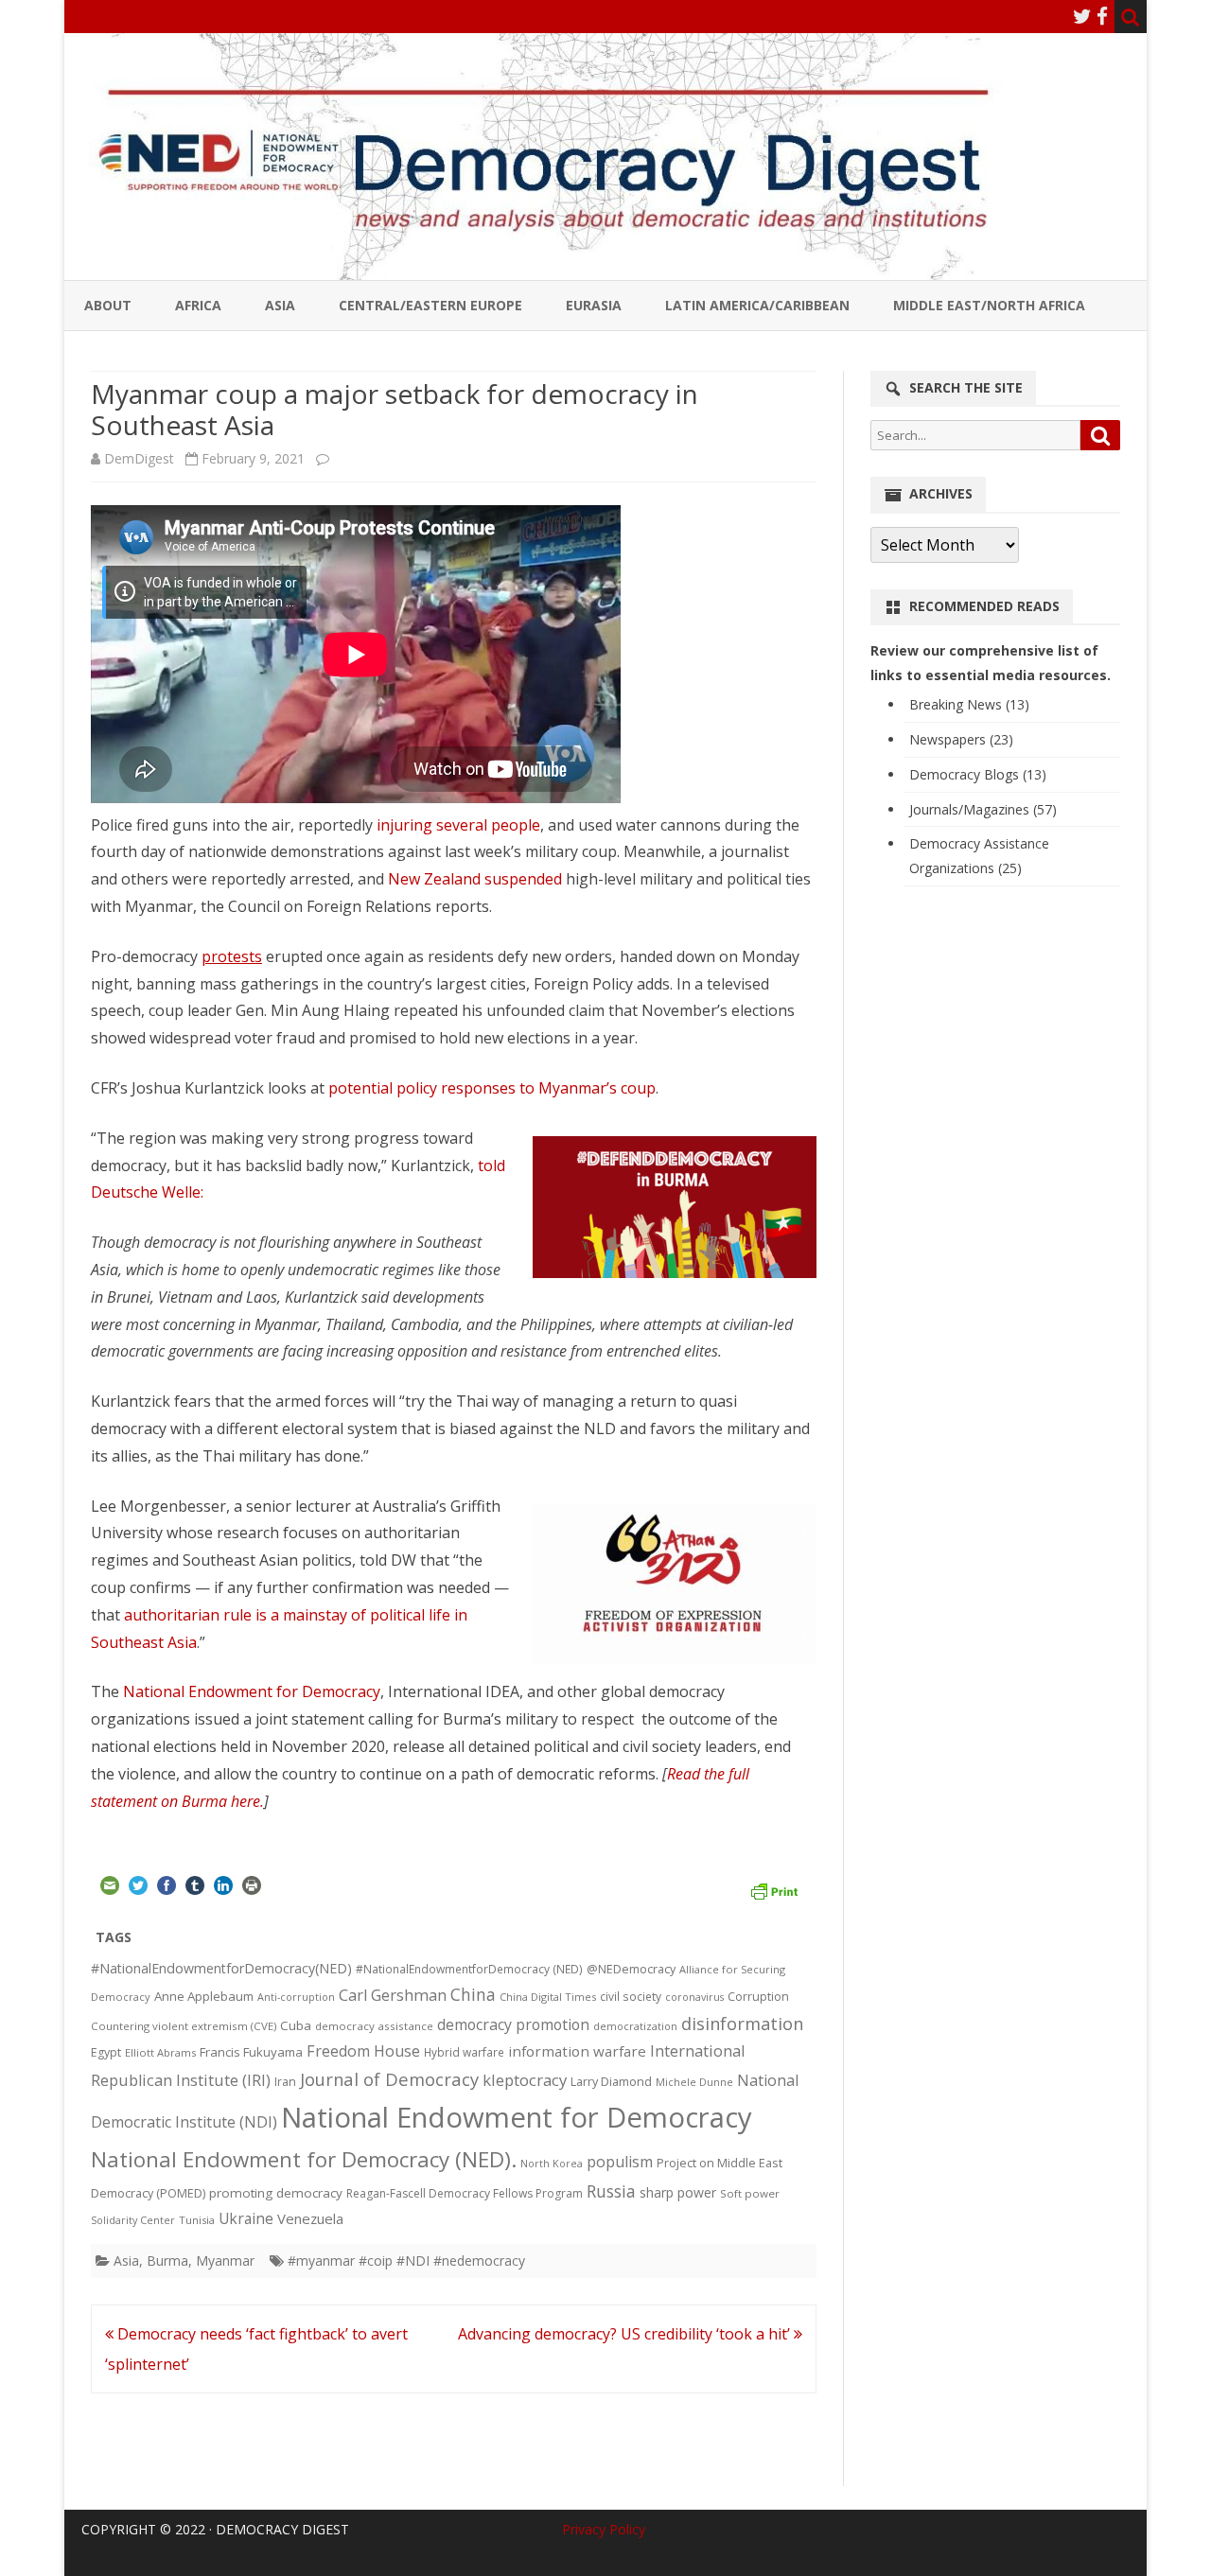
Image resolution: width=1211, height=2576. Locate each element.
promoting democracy (275, 2192)
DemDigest (139, 458)
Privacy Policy (603, 2529)
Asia (280, 305)
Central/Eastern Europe (430, 305)
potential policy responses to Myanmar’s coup (492, 1088)
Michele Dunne (694, 2082)
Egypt (106, 2052)
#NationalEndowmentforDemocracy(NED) (221, 1968)
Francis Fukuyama (251, 2051)
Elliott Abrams (160, 2052)
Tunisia (197, 2220)
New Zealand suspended (475, 878)
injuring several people (458, 825)
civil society (630, 1997)
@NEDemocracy (631, 1969)
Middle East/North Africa (989, 305)
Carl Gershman (393, 1995)
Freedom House (363, 2051)
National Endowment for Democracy (251, 1691)
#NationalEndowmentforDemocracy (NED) (469, 1969)
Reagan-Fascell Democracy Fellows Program (464, 2193)
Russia (611, 2191)
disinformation (742, 2023)
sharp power (678, 2192)
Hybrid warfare (464, 2051)
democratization (635, 2026)
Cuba (295, 2025)
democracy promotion (513, 2024)
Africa (198, 305)
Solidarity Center (133, 2220)
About (108, 305)
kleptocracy (525, 2080)
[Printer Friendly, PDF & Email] (774, 1889)
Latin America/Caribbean (757, 305)
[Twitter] (1082, 16)
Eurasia (594, 305)
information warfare (577, 2051)
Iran (285, 2082)
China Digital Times (548, 1996)
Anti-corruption (296, 1996)
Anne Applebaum (204, 1996)
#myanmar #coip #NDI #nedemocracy (406, 2260)
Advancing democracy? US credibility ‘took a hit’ (626, 2333)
● ● ● ● ●
Task requirements: Where a line of the entries contains "warfare", report that line.

Answer below:
Hybrid warfare (464, 2051)
information warfare (577, 2051)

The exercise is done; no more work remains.